(Beginning of TASK INPUTS)
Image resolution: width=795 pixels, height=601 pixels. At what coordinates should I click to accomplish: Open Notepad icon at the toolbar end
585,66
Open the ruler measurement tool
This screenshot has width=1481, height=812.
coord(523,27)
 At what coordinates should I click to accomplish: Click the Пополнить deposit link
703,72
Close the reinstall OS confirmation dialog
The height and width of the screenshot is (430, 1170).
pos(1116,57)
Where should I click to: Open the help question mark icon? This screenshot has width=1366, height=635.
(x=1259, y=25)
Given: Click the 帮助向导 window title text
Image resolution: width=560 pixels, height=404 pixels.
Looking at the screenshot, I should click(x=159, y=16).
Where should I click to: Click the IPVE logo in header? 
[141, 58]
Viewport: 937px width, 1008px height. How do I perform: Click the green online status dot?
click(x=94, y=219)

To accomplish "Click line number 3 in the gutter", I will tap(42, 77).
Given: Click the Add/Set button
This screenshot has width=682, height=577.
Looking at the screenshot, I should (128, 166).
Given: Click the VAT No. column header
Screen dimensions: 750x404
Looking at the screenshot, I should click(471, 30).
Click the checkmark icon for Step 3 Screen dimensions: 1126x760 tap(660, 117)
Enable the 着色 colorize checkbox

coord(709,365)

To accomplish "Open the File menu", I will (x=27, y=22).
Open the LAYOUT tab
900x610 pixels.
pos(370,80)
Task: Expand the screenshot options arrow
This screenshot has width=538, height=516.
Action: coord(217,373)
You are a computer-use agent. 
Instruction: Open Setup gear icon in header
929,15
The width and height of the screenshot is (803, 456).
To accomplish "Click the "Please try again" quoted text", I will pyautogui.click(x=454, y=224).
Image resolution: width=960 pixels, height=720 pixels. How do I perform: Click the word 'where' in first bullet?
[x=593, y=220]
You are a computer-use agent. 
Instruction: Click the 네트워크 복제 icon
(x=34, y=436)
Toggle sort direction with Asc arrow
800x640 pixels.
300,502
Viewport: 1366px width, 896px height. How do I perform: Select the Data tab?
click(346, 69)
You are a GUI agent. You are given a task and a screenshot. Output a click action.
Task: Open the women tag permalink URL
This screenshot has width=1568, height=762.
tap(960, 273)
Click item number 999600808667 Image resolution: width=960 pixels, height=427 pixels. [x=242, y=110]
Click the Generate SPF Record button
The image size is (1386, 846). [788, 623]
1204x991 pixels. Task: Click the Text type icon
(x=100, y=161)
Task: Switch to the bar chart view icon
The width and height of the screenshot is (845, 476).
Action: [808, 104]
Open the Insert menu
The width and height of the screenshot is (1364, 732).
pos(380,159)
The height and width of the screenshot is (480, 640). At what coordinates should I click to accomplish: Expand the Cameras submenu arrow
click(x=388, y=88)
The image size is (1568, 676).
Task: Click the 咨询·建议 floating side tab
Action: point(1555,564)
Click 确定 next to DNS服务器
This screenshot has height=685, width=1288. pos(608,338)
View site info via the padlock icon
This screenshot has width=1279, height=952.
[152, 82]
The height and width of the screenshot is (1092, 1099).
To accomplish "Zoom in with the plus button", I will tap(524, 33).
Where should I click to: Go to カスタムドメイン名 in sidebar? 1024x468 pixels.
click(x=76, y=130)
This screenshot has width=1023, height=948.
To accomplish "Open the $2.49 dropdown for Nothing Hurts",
(End of TASK INPUTS)
Above are some lines. Repeat exactly, and only, those from the line that has "Click item number" through the line that has "The height and width of the screenshot is (1092, 1099).".

Click item number 999600808667 Image resolution: width=960 pixels, height=427 pixels. [x=242, y=110]
Click the Generate SPF Record button
The image size is (1386, 846). [788, 623]
1204x991 pixels. Task: Click the Text type icon
(x=100, y=161)
Task: Switch to the bar chart view icon
The width and height of the screenshot is (845, 476).
Action: [808, 104]
Open the Insert menu
The width and height of the screenshot is (1364, 732).
pos(380,159)
The height and width of the screenshot is (480, 640). At what coordinates should I click to accomplish: Expand the Cameras submenu arrow
click(x=388, y=88)
The image size is (1568, 676).
Task: Click the 咨询·建议 floating side tab
Action: point(1555,564)
Click 确定 next to DNS服务器
This screenshot has height=685, width=1288. pos(608,338)
View site info via the padlock icon
This screenshot has width=1279, height=952.
[152, 82]
The height and width of the screenshot is (1092, 1099).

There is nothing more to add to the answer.